16
intro to 4 types of NoSQL databases
There is no one fixed solution for choosing a database. This blog covers the 4 types of NoSQL databases which are Key-value pairs, Columnar, Document, and Graph. Along with some examples of where to use each type of database.
What do you mean by a database?
A database is any type of mechanism used for storing, managing, and retrieving information. It is a repository or collection of data.
A database’s implementation and how data is structured will determine how well an application will perform as it scales. There are two primary types of databases, relational and non-relational.
- Relational databases(SQL databases): they use the Structured Query Language to manage information storage and retrieval.
- Non-relational databases(NoSQL databases): NoSQL databases are often distributed databases where data is stored on multiple computers or nodes.
Each database type is optimized to support a specific type of workload. Matching an application with the appropriate database type is essential for highly performant and cost-efficient operation.
Why to use Non relational data bases?
While relational databases are highly-structured repositories of information, non-relational databases do not use a fixed table structure. They are schema-less.
Since it doesn’t use a predefined schema that is enforced by a database engine, a non-relational database can use structured, semi-structured, and unstructured data without difficulty.
NoSQL databases are popular with developers because they do not require an upfront schema design; they are able to build code without waiting for a database to be designed and built.
How to choose between Consistency, Availability and Partition tolerance(CAP theorem)?
Most NoSQL databases relax ACID constraints found in relational databases. NoSQL solutions were developed around the purpose of providing high availability and scalability in a distributed environment. To do this, either consistency or durability has to be sacrificed according to CAP theorem.
By relaxing consistency, distributed systems can be highly available and durable. It's possible for data to be inconsistent; a query might return old or stale data. You might hear this phenomenon described as being eventually consistent. Over time, data that is spread across storage nodes will replicate and become consistent. What makes this behavior acceptable is that developers can anticipate this eventual consistency and allow for it.
Scaling a NoSQL database is easier and less expensive than scaling a relational database because the scaling is horizontal instead of vertical. NoSQL databases generally trade consistency for performance and scalability.
NoSQL databases are often run in clusters of computing nodes. Data is partitioned across multiple computers so that each computer can perform a specific task independently of the others. Each node performs its task without having to share CPU, memory, or storage with other nodes. This is known as a shared-nothing architecture.
Different types of NoSQL databases
There are a variety of No SQL data base applications ranging from key value to graph based data bases. A single database can't be efficient in all the cases and we have to choose a data base efficient for our use case,
1.Key value data store:
Saves data as a group of key value pairs, which are made up of two data items that are linked. The link between the items is a "key" which acts as an identifier for an item within the data and the "value"that is the data that has been identified.
Key value systems treat the data as a single opaque collection which may have different fields for every record. Hence, they generally use much less memory while saving and storing the same amount of data, which in turn, increases the performance for certain workloads. In each key value pair,
- The key is represented by an arbitrary string
- The value can be any kind of data like an image, file, text or document
The value is stored as a blob requiring no upfront data modeling. This offers considerable flexibility and more closely follows modern concepts like object-oriented programming. As optional values are not represented by placeholders, it leads to less memory used to store. The storage of the value as a blob removes the need to index the data to improve performance. You cannot filter or control whats returned from a request based on the value because the value is opaque.

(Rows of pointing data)
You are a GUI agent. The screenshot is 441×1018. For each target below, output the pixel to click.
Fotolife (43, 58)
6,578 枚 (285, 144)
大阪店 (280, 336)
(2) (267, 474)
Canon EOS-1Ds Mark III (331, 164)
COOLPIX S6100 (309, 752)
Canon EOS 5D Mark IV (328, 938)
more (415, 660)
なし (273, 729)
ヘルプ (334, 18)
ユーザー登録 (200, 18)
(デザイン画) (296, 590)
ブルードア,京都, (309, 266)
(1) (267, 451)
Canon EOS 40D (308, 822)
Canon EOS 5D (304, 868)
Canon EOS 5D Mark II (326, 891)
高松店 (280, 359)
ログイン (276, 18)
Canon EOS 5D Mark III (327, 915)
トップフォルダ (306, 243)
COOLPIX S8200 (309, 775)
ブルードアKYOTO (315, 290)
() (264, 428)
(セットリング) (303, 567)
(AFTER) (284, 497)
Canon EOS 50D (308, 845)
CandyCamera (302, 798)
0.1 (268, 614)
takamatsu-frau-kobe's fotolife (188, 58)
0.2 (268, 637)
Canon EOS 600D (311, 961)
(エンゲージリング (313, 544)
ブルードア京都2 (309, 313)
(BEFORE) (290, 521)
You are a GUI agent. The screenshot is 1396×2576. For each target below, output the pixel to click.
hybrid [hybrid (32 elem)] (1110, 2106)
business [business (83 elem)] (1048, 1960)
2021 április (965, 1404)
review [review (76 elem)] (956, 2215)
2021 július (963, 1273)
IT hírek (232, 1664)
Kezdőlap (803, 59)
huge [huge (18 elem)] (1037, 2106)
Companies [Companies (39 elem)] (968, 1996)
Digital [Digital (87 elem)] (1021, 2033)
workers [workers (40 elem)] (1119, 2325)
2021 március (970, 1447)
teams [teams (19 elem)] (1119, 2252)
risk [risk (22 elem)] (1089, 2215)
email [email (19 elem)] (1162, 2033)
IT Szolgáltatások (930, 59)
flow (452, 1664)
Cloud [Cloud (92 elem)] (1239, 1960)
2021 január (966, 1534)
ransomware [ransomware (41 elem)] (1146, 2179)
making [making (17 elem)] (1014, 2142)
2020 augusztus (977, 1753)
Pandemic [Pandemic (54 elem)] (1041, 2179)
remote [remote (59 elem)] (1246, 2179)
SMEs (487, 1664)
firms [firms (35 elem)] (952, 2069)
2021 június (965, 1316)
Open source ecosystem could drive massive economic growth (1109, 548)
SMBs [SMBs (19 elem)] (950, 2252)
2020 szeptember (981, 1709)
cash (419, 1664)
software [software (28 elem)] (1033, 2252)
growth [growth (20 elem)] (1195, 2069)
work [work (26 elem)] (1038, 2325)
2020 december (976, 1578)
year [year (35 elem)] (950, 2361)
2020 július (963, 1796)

- PROBLEM: Can you extend the NoSQL database overview, picking up right after its final sentence? These items have no connection to the NoSQL database overview.

- WRITTEN RESPONSE:
When to use key value stores ?
Key-value stores handle size well and are good at processing a constant stream of read/write operations with low latency making them perfect for,
- Session management at high scale
- User preference and profile stores
- Can effectively work as a cache for heavily accessed but rarely updated data
Advantages of Key value stores,
- For most key value stores, the secret to its speed lies in its simplicity. The path to retrieve data is a direct request to the object in memory or on disk.
- The relationship between data does not have to be calculated by a query language, there is no optimization performed.
- They can exist on distributed systems and don't need to worry about where to store indexes, how much data exists on each system or the speed of a network with a distributed system they just work.
Disadvantages of Key value stores,
- No complex query filters
- All joins must be done in code
- No foreign key constraints
- No trigger
Some notable examples of Key value data stores are Amazon Dynamo DB, Redis and Aerospike. For more information on key value stores, go to my blog focusing more on Key value stores and it's use cases as well architecture.
2.Columnar data store:
While a relational database is optimized for storing rows of data, typically for transactional applications, a columnar database is optimized for fast retrieval of columns of data, typically in analytical applications.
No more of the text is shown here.